-- The task --
Report each line of the entries below that contains the word "dimensions", treating uppercase and lowercase as different.

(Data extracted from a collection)
# # # # # # #

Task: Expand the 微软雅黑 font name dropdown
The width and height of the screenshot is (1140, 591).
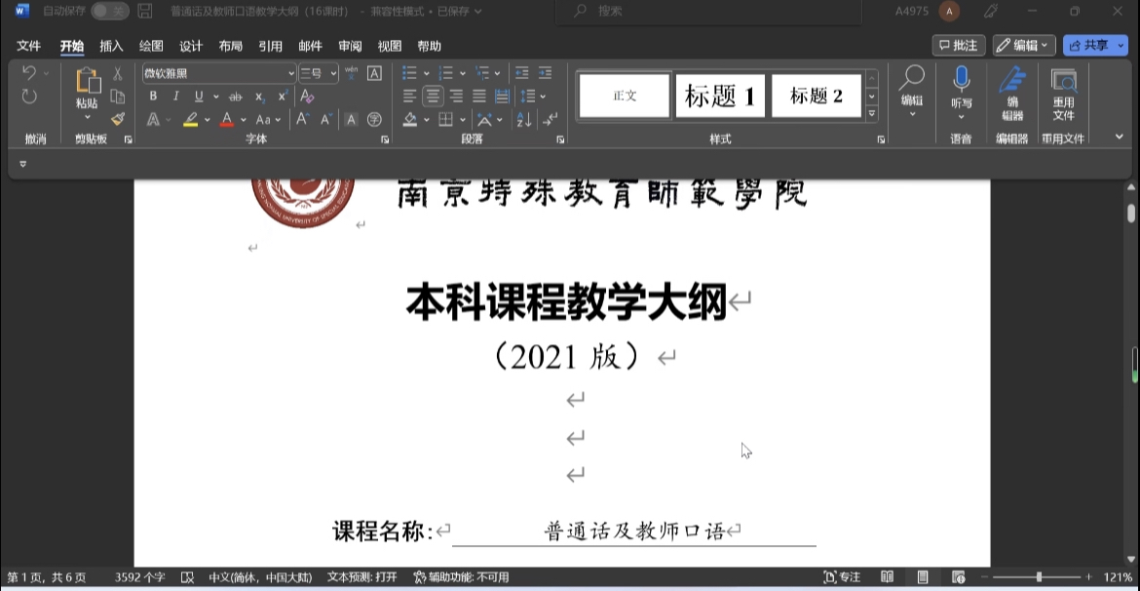Action: coord(290,73)
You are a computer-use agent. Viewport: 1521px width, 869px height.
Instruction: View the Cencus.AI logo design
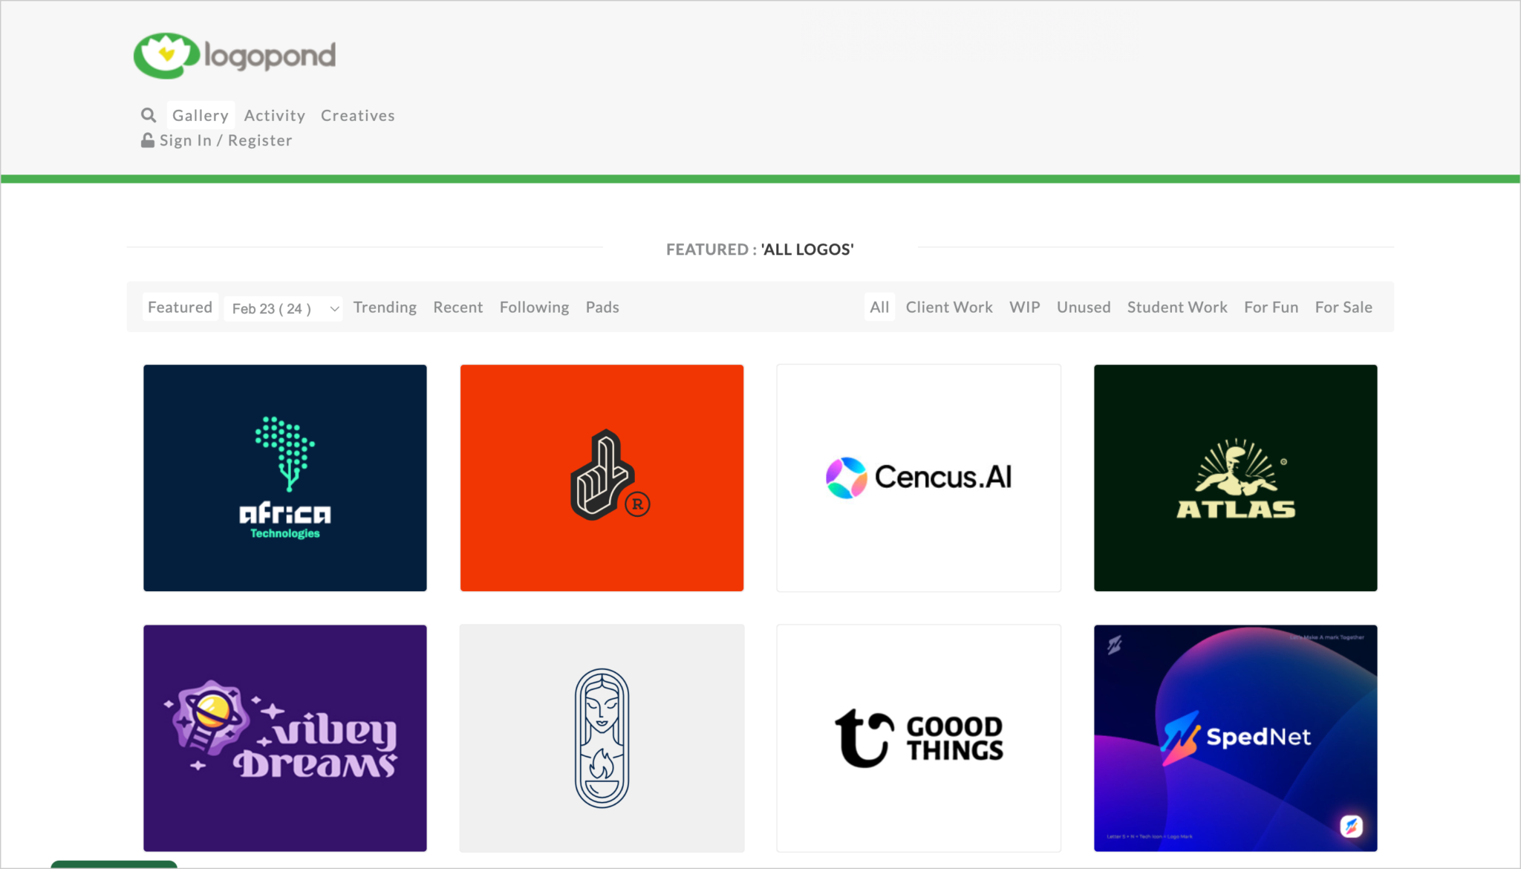(918, 477)
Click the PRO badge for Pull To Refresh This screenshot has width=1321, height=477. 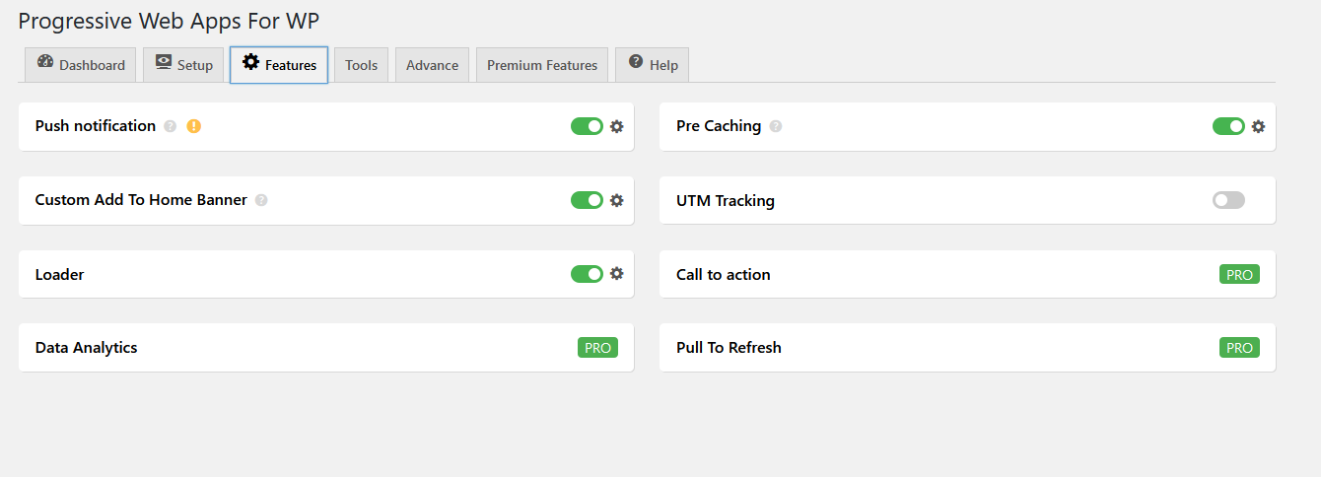[x=1239, y=348]
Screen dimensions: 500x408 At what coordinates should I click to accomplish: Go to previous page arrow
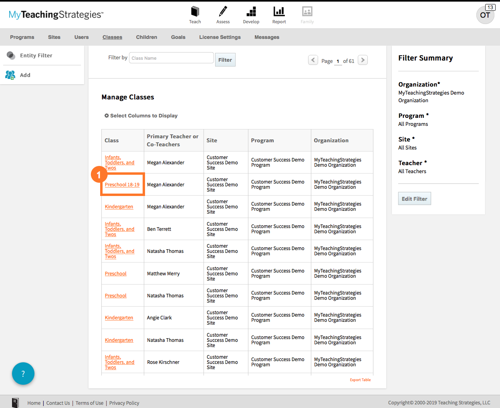point(313,60)
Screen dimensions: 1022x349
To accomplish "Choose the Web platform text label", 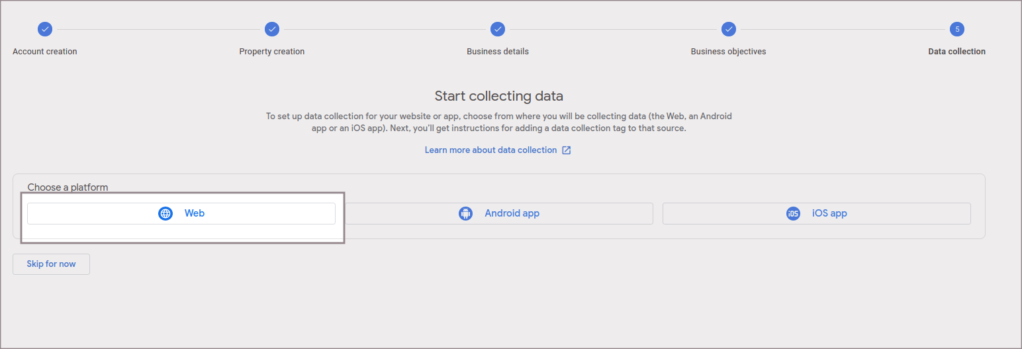I will point(195,213).
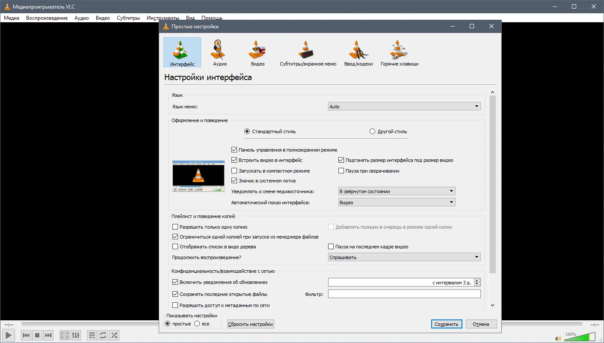
Task: Open the Аудио settings category
Action: coord(220,53)
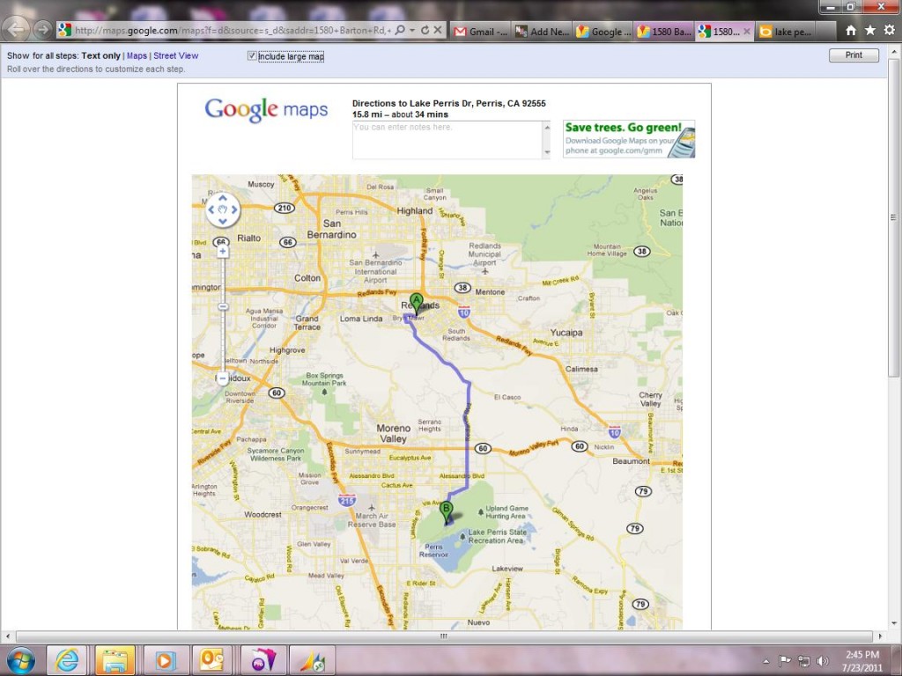Click the browser refresh icon
Viewport: 902px width, 676px height.
point(425,30)
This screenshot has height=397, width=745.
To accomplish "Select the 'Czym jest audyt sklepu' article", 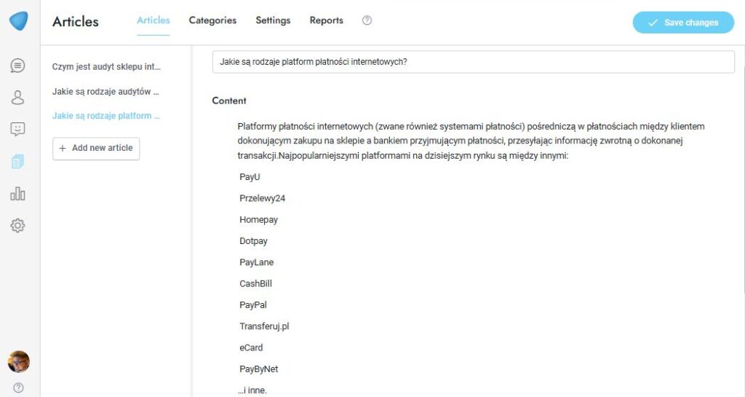I will (x=106, y=67).
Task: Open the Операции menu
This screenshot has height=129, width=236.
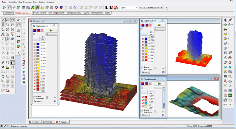Action: click(27, 2)
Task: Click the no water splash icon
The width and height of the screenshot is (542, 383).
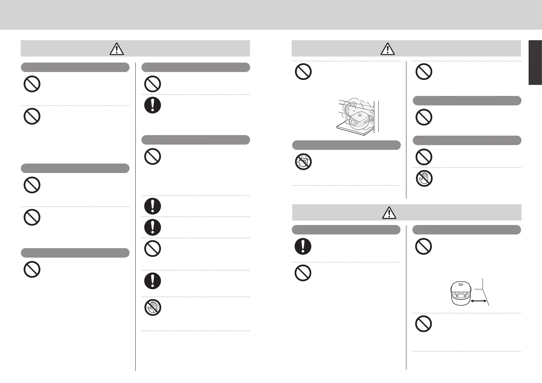Action: [303, 162]
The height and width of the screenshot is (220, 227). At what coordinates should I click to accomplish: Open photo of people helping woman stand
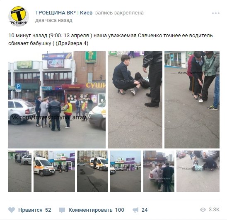pyautogui.click(x=192, y=100)
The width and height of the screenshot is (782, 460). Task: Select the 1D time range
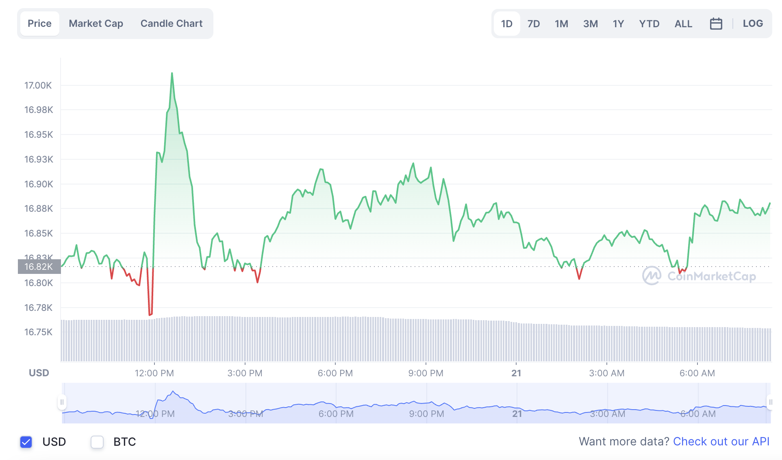(506, 24)
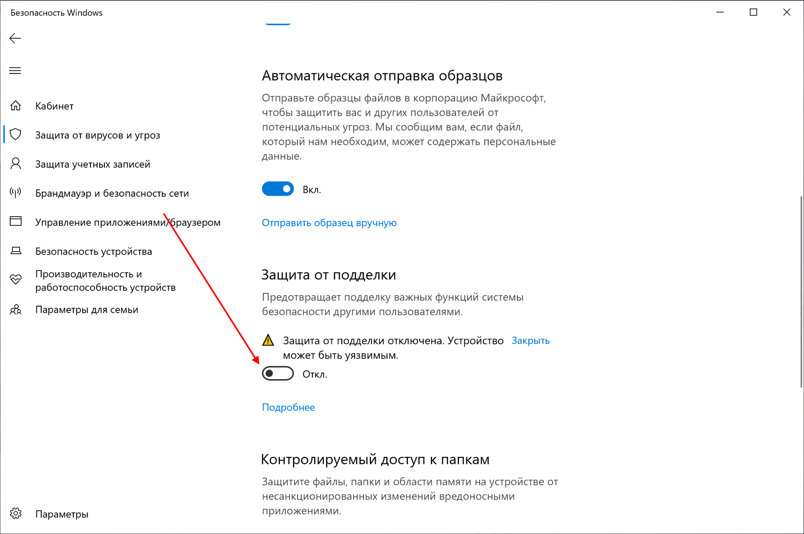Viewport: 804px width, 534px height.
Task: Click the home icon for Кабинет
Action: (x=16, y=106)
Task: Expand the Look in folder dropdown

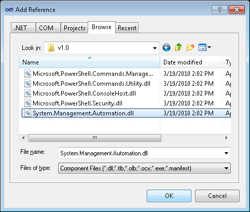Action: coord(155,48)
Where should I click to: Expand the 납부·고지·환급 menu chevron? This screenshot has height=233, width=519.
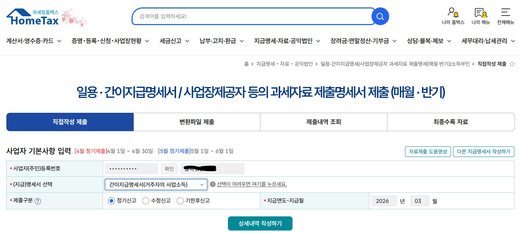click(x=242, y=41)
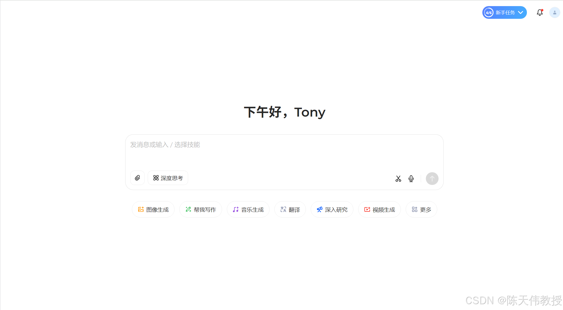Open the notification bell
Image resolution: width=563 pixels, height=310 pixels.
[540, 12]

# # # # # # #

-- Reply --
Screen dimensions: 500x408 At what coordinates should I click to accomplish: Go to previous page arrow
Screen dimensions: 1022x349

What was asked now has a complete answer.